§ Exercise directions: Produce a word-for-word copy of the lines from the one that contains "Viewport: 1024px width, 819px" to the final line of the data below, with all pictures dropped.

[Source records]

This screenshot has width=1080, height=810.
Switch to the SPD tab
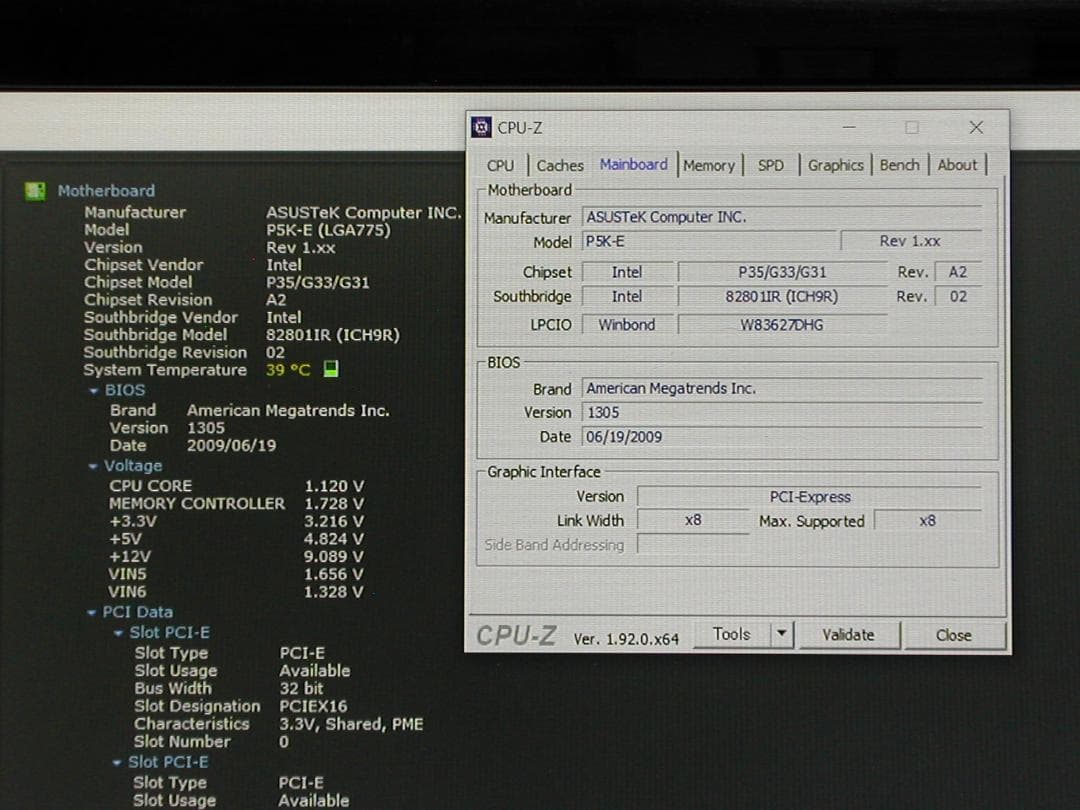[x=770, y=165]
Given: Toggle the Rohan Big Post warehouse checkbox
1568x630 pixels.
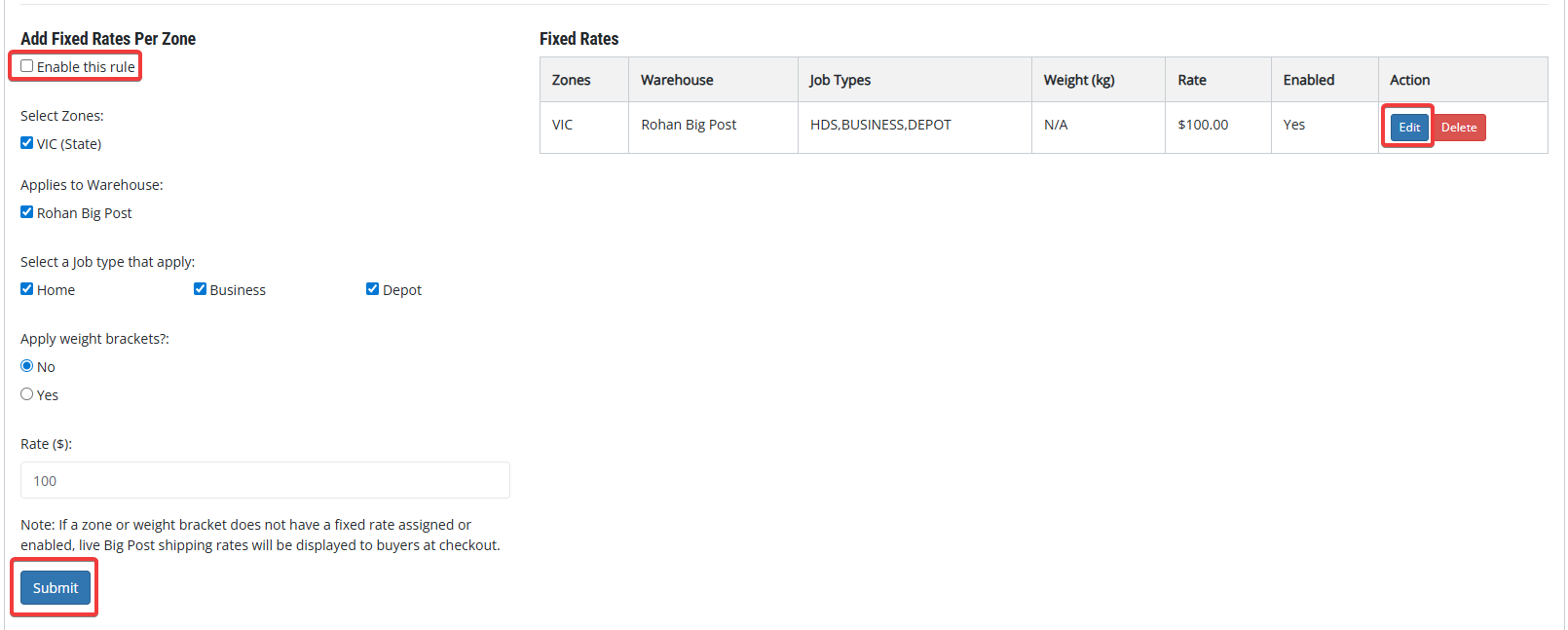Looking at the screenshot, I should coord(27,212).
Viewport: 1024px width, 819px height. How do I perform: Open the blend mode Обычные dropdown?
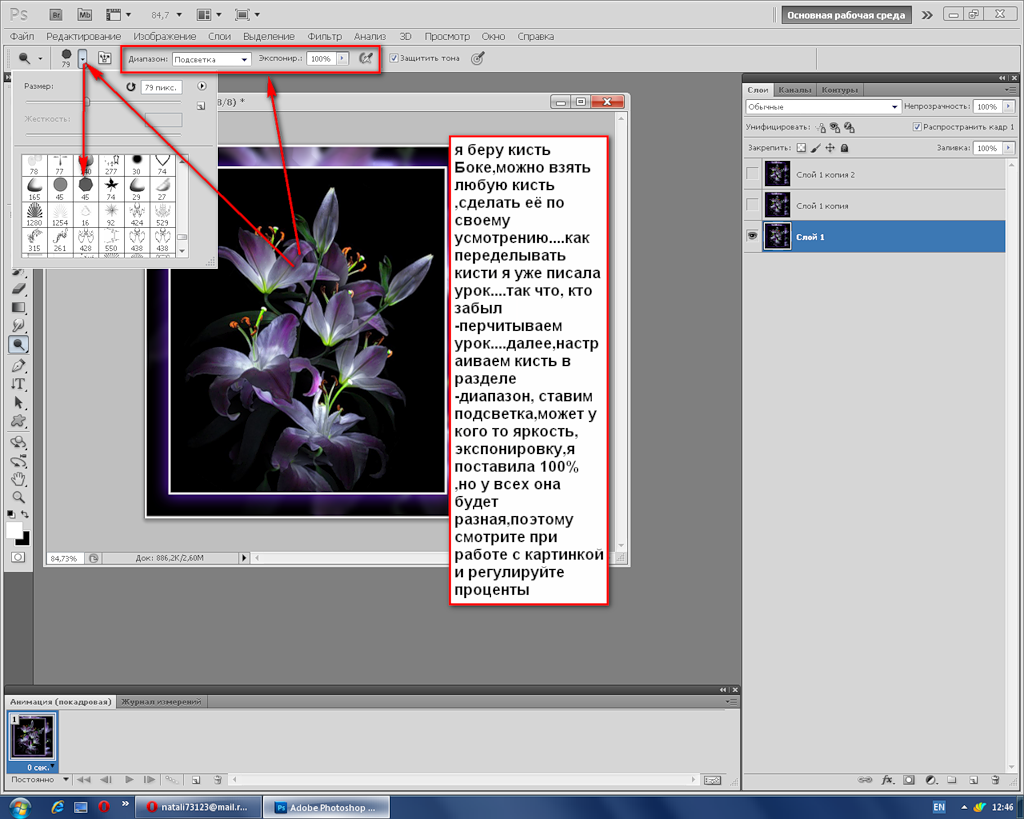tap(823, 106)
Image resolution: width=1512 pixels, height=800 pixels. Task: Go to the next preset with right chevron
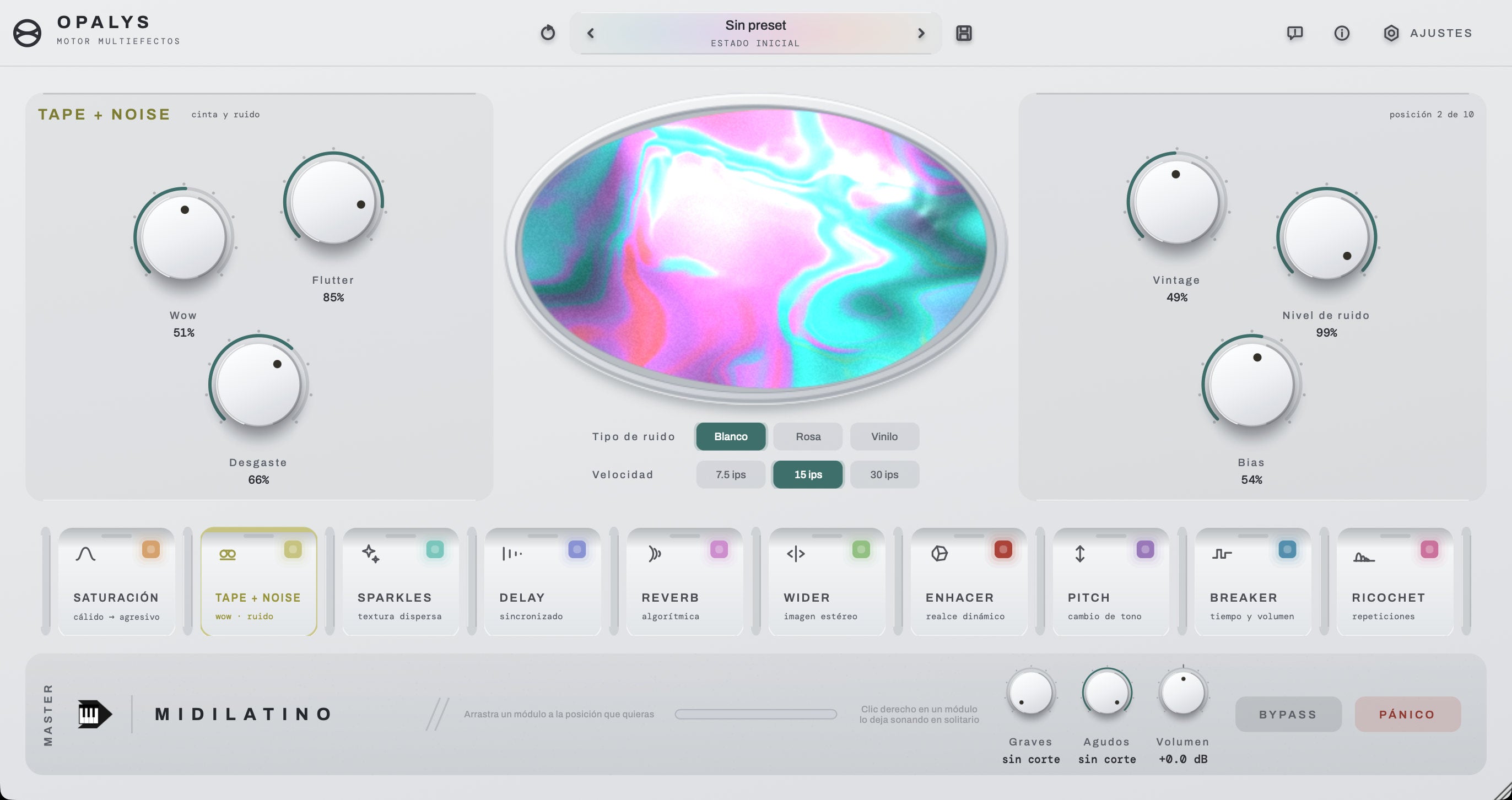pos(921,34)
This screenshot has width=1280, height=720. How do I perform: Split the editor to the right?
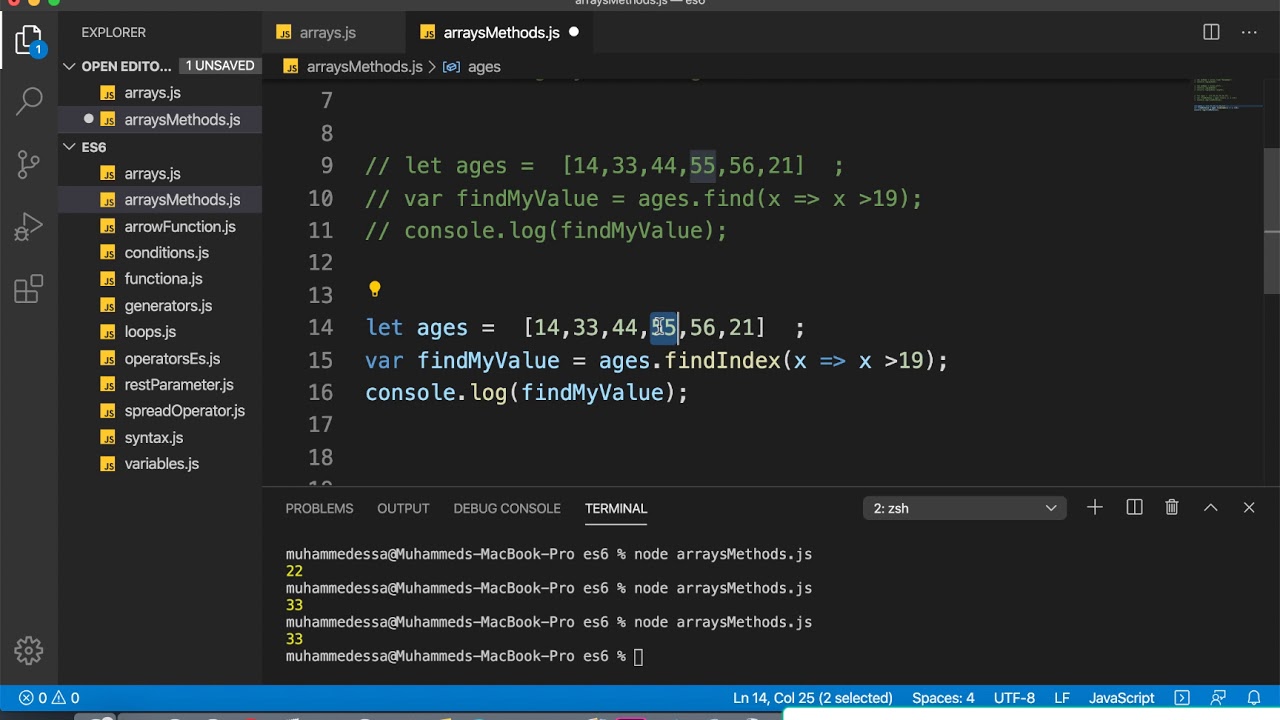(1211, 32)
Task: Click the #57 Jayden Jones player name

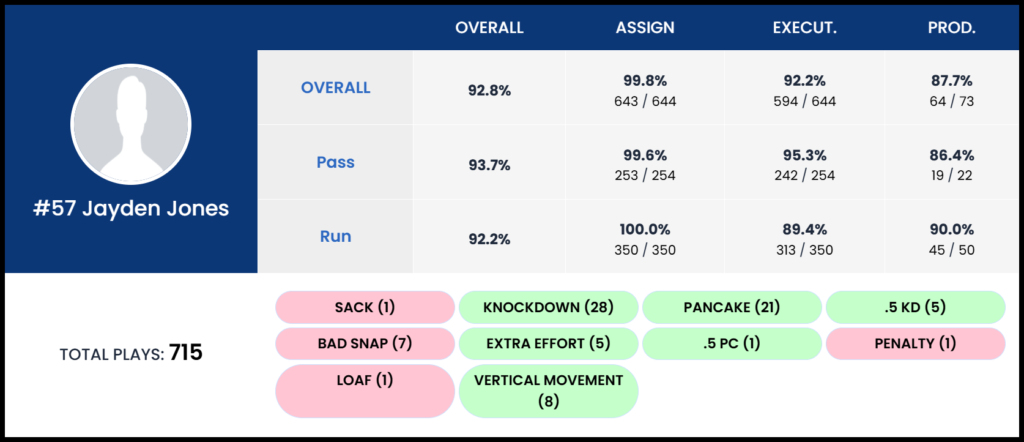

§ Written answer:
Viewport: 1024px width, 819px height. How do I perform: Open the blend mode Обычные dropdown?
tap(823, 106)
Image resolution: width=1512 pixels, height=800 pixels. Task: Go to the next preset with right chevron
pos(921,34)
This screenshot has width=1280, height=720. How do I perform: Split the editor to the right?
(1211, 32)
Task: Click the #57 Jayden Jones player name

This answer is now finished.